City records year’s 200th homicide

Posted: June 28, 2007

A little after 11 a.m. yesterday, Ronald McCorkle walked the 125 steps from his house on Tioga Avenue to the corner of North Seventh Street in North Philadelphia and turned south to become No. 200.

Just yards from the corner, three gunshots rang out and McCorkle, 22, who was known as "Sheed" in the Franklinville neighborhood, fell mortally wounded with a gunshot wound to the back.

The gunman responsible for the city's 200th homicide then ran away through a nearby excuse for a playground, leaving behind a bicycle that police hope will provide clues to his identity.

The motive remained a mystery.

Residents were clearly upset by the death of McCorkle, whom they described as a quiet, nice guy getting back on his feet after doing recent jail time.

They also were angry about what they considered a slow response by police to the shooting. They said the first officers did not appear for more than 15 minutes after McCorkle fell.

"They took their sweet time to get here," Luis Ortiz said. "The kid was still alive when the police got here."

Police said their records showed that no more than four minutes elapsed between the time the first 911 call came in, at 11:18 a.m., and the time when officers reported that they had arrived at the scene.

Ortiz said he had seen McCorkle only moments before he was slain.

"He said, 'Hi,' to me as he walked toward the corner," Ortiz said.

Miguel Arroyo, who lives on the corner, said he was the first to reach the wounded man.

"He was still breathing, but hard," he said.

There was little blood at the scene, an indication that McCorkle did not live long. But he was not pronounced dead until 11:44 a.m. at Temple University Hospital.

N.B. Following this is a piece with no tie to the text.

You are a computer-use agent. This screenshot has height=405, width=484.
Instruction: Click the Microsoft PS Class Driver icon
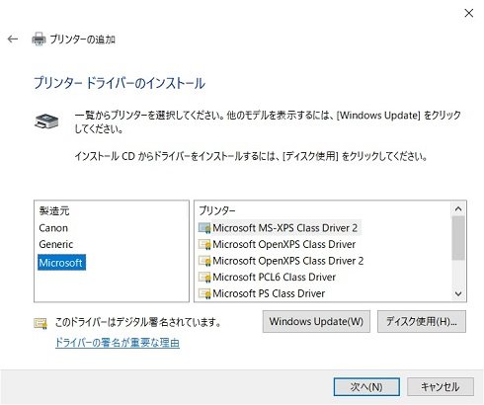pyautogui.click(x=204, y=293)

The first officers on the scene radioed for backup for "crowd control." There also was an element of confusion when a call came in at the same time that a woman was being threatened by her boyfriend with a gun on the 700 block of Russell Street, in the area to which the gunman had fled. The call proved to be unconnected.

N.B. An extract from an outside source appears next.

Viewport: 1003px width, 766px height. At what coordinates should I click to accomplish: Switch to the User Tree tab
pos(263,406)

Demonstrating a knowledge familiar to residents of some city neighborhoods, one young man said the three shots were so loud they probably came from a .38-caliber revolver.

That seemed to be supported in part when crime-scene investigators arrived and found no shell casings, the standard residue of shootings involving semiautomatic handguns.

Court records showed that an arrest warrant had been issued June 8 for McCorkle after he failed to appear for sentencing on a pair of drug-possession and drug-dealing charges.

Except for the yellow crime-scene tape, the neighborhood soon fell back into its daily routine two hours after the shooting.

A block from where McCorkle fell, a boy ran through the spray of an opened fire hydrant on Tioga at Sixth Street to cool off on a hot day.